══ Source document

If you have a JTAG, maybe you can manually set CPSR.A bit (equivalent
of Lucas's patch) at bootloader/kernel entry and conclude who is the
culprit or maybe even localize it better.

This method did help in rootcausing issue in one of the SoC that showed
the same behaviour.

Regards
Afzal
Murali Karicheri Aug. 18, 2015, 2:49 p.m. UTC | #7
On 08/18/2015 04:28 AM, Jisheng Zhang wrote:
> On Tue, 18 Aug 2015 09:13:34 +0100
> Russell King - ARM Linux <linux@arm.linux.org.uk> wrote:
>
>> On Mon, Aug 17, 2015 at 08:09:17PM -0700, santosh.shilimkar@oracle.com wrote:
>>>  From the logs this seems to be mostly clock related issue for some
>>> peripheral. If the bootloader clock enable all hack still exists,
>>> may be you can try that out.
>>>
>>> Another way to debug this is to start disabling peripheral drivers
>>> from the kernel 1 by 1 and see if the issue goes away.

════
══ Given information

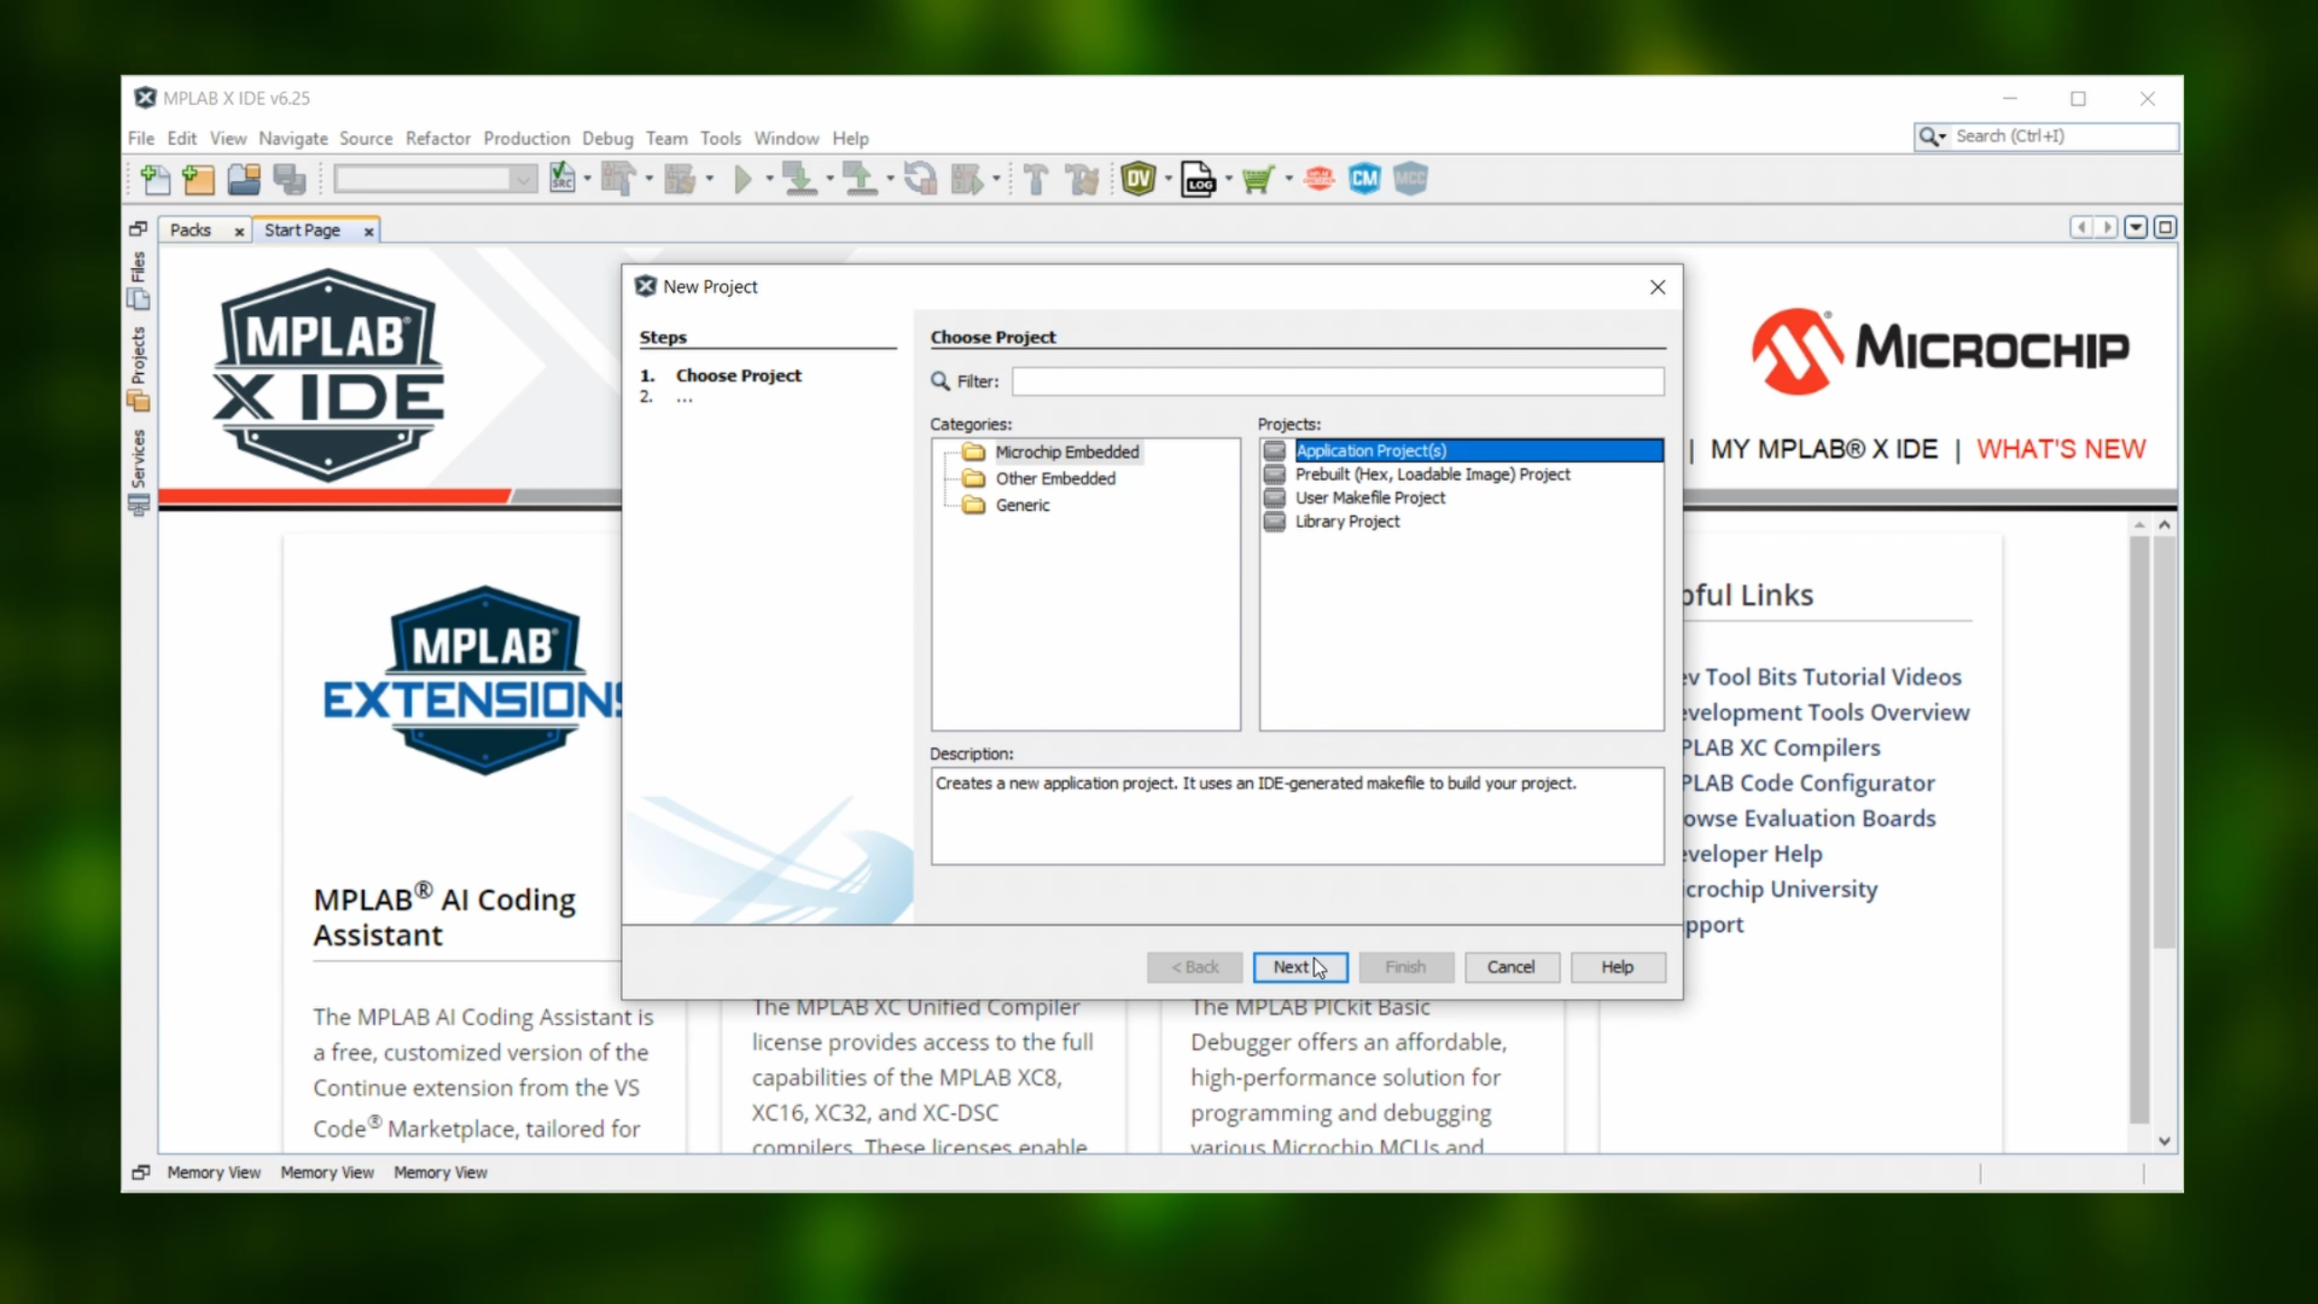
Task: Show the Services side panel
Action: [x=138, y=471]
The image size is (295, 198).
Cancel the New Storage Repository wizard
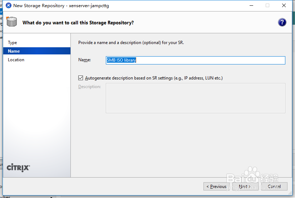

════

Task statement: Rewrite the ARM boot-debugging thread, starting at "If you have" and ending at "the same behaviour.", with "culprit" replaced by "cause".

Task response:
If you have a JTAG, maybe you can manually set CPSR.A bit (equivalent
of Lucas's patch) at bootloader/kernel entry and conclude who is the
cause or maybe even localize it better.

This method did help in rootcausing issue in one of the SoC that showed
the same behaviour.